_WHAT TO WORK ON_:
Reproduce the following records word for word, beginning with the line containing "841x580 pixels. At" and continuing through the line containing "coord(562,363)".

※

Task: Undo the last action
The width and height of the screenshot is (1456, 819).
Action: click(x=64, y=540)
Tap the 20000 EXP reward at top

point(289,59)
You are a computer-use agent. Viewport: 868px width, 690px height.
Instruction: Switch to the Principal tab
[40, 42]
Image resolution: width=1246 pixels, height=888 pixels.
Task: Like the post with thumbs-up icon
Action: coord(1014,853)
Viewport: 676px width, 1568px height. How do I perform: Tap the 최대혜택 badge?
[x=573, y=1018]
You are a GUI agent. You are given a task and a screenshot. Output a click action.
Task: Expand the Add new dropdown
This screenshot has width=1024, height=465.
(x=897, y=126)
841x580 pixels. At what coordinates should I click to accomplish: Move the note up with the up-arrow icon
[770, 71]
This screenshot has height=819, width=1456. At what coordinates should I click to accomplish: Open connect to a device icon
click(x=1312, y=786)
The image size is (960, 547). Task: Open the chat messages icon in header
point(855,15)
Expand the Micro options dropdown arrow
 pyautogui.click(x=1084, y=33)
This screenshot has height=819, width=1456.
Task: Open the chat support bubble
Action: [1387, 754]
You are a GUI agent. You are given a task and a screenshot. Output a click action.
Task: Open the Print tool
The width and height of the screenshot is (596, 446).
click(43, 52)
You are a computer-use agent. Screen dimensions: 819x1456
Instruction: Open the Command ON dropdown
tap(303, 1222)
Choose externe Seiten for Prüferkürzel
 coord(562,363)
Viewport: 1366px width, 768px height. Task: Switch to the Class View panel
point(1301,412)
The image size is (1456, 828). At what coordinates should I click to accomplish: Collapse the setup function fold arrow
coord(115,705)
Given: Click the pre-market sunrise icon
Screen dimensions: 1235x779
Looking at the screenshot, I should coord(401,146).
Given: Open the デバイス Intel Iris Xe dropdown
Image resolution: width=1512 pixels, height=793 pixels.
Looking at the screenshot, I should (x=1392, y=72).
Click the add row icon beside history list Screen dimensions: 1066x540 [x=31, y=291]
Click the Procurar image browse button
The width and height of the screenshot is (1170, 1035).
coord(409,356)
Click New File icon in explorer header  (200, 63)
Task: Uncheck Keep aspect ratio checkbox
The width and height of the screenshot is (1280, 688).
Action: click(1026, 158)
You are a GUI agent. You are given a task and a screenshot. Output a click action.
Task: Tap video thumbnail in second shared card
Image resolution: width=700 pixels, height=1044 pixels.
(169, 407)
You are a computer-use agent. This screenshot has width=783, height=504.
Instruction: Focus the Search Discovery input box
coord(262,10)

※

_SOLUTION_:
841x580 pixels. At what coordinates should I click to accomplish: Move the note up with the up-arrow icon
[770, 71]
This screenshot has height=819, width=1456. At what coordinates should I click to accomplish: Open connect to a device icon
click(x=1312, y=786)
The image size is (960, 547). Task: Open the chat messages icon in header
point(855,15)
Expand the Micro options dropdown arrow
 pyautogui.click(x=1084, y=33)
This screenshot has height=819, width=1456.
Task: Open the chat support bubble
Action: [1387, 754]
You are a GUI agent. You are given a task and a screenshot. Output a click action.
Task: Open the Print tool
The width and height of the screenshot is (596, 446).
click(43, 52)
You are a computer-use agent. Screen dimensions: 819x1456
Instruction: Open the Command ON dropdown
tap(303, 1222)
Choose externe Seiten for Prüferkürzel
 coord(562,363)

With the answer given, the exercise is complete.